__Work required__
Your answer should be the lines below from the one holding "Image resolution: width=1245" through the one holding "Task: Open the Unsere Schule menu item", copied exactly and with nothing else.

__Excerpted data__
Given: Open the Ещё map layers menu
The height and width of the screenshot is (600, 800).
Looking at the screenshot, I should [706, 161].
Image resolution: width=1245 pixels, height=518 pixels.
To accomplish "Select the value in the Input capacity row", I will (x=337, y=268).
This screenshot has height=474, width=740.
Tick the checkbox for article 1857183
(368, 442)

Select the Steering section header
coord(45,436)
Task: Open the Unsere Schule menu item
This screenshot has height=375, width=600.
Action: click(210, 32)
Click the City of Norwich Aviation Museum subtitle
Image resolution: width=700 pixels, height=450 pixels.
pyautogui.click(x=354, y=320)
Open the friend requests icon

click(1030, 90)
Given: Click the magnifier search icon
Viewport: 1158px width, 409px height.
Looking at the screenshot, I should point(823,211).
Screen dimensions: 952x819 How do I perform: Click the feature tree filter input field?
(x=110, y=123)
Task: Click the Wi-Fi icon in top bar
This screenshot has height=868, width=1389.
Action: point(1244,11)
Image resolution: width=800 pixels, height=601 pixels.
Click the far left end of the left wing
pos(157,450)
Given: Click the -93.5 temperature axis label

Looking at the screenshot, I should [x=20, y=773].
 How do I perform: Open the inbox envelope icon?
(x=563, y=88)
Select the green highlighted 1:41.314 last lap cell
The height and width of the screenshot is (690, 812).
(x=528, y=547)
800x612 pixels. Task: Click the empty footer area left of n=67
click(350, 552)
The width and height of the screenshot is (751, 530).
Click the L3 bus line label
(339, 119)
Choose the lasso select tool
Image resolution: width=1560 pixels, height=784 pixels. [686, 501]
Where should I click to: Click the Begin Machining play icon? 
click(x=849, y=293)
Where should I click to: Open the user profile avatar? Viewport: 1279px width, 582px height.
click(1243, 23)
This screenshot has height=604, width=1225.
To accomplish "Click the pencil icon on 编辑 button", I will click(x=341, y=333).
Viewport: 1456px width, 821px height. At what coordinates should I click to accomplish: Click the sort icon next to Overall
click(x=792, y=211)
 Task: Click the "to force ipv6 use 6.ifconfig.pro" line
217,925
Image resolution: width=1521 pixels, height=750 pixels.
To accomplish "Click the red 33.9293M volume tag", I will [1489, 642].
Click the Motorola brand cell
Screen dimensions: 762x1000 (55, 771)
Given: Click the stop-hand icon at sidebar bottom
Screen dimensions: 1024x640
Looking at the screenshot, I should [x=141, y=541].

__Task output__
Image resolution: width=1245 pixels, height=518 pixels.
To accomplish "Select the value in the Input capacity row", I will (x=337, y=268).
This screenshot has height=474, width=740.
Tick the checkbox for article 1857183
(368, 442)

Select the Steering section header
coord(45,436)
Task: Open the Unsere Schule menu item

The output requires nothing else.